The document goes on to say very properly that it is very important that full reasons should be given to make it clear why circumstances of a particular case have been considered. That document is dated March 1996.
"For a number of years, it has been the practice of the Immigration and Nationality Directorate not to pursue enforcement action against people who have children under [the age of] 18 living with them who have spent 10 years or more in this country, save in very exceptional circumstances.
We have concluded that 10 years is too long a period. Children who have been in this country for several years will be reasonably settled here and may, therefore, find it difficult to adjust to life abroad. In future, the enforced removal or deportation will not normally be appropriate where there are minor dependent children in the family who have been living in the United Kingdom continuously for 7 or more years. In most cases, the ties established by children over this period will outweigh other considerations and it is right and fair that the family should be allowed to stay here. However, each case will continue to be considered on its individual merits."
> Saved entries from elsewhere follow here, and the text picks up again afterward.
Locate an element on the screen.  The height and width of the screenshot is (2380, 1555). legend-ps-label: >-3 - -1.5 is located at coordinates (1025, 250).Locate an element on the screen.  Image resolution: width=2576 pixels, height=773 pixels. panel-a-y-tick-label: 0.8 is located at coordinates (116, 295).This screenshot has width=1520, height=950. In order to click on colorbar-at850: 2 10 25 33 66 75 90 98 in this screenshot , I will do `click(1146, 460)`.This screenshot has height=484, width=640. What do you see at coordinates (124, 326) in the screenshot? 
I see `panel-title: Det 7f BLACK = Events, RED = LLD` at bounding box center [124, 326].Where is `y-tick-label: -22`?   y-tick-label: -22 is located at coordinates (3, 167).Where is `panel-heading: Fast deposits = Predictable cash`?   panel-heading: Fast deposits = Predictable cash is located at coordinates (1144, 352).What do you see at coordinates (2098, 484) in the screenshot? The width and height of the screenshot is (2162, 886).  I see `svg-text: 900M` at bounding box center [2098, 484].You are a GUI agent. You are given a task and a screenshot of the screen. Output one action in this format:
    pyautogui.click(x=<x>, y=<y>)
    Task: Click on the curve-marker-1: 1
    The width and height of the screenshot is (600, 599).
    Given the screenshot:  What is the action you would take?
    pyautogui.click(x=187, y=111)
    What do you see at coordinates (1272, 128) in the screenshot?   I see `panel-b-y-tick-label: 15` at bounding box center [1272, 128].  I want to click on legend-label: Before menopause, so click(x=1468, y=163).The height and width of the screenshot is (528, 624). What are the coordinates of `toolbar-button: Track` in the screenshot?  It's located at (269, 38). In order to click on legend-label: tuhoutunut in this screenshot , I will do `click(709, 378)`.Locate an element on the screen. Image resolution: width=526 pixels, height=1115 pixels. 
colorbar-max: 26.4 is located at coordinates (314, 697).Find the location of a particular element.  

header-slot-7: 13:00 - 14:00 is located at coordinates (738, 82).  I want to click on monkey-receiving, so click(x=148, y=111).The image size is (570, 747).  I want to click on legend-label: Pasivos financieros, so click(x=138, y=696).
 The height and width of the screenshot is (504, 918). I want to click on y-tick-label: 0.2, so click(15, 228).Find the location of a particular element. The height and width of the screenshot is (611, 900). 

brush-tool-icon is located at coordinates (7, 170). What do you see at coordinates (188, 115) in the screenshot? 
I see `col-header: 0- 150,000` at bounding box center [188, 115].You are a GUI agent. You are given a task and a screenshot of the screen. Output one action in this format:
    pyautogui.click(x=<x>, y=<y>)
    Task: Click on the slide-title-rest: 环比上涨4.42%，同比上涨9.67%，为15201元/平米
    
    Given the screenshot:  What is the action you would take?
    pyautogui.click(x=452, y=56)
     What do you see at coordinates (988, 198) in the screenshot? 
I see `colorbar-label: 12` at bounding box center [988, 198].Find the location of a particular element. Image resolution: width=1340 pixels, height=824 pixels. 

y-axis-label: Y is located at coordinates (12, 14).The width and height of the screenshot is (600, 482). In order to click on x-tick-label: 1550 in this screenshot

"Whilst it is important that each individual case must be considered on its merits, there are specific factors which are likely to be of particular relevance when considering whether enforcement action should proceed or be initiated against parents who have children who have lengthy residence in the United Kingdom. For the purpose of proceeding with enforcement action in a case involving a child, the general presumption is that we would not usually proceed with enforcement action in cases where a child was born here and has lived here continuously to the age of [seven] or over, or where, having come to the United Kingdom at an early age, they have accumulated [seven] years or more continuous residence. However, there may be circumstances in which it is considered that enforcement action is still appropriate despite the lengthy residence of the child, for example in cases where the parents have a particularly poor immigration history and have deliberately seriously delayed consideration of their case. In all cases the following factors are relevant in reaching a judgment on whether enforcement action should proceed:
- the length of the parents' residence without leave; whether removal has been delayed through protracted (and often repetitive) representations or by the parents going to ground;
- the age of the children;
- whether the children were conceived at a time when either of the parents had leave to remain;
- whether return to the parents' country of origin would cause extreme hardship for the children or put their health seriously at risk;
- whether either of the parents has a history of criminal behaviour or deception."
That, then, if this matter were to be remitted, would be the policy that the adjudicator would have to apply.
(Application dismissed; Applicant to pay the Defendant's costs, such costs to be the subject of a detailed assessment by a costs judge under section 11 of the Access to Justice Act).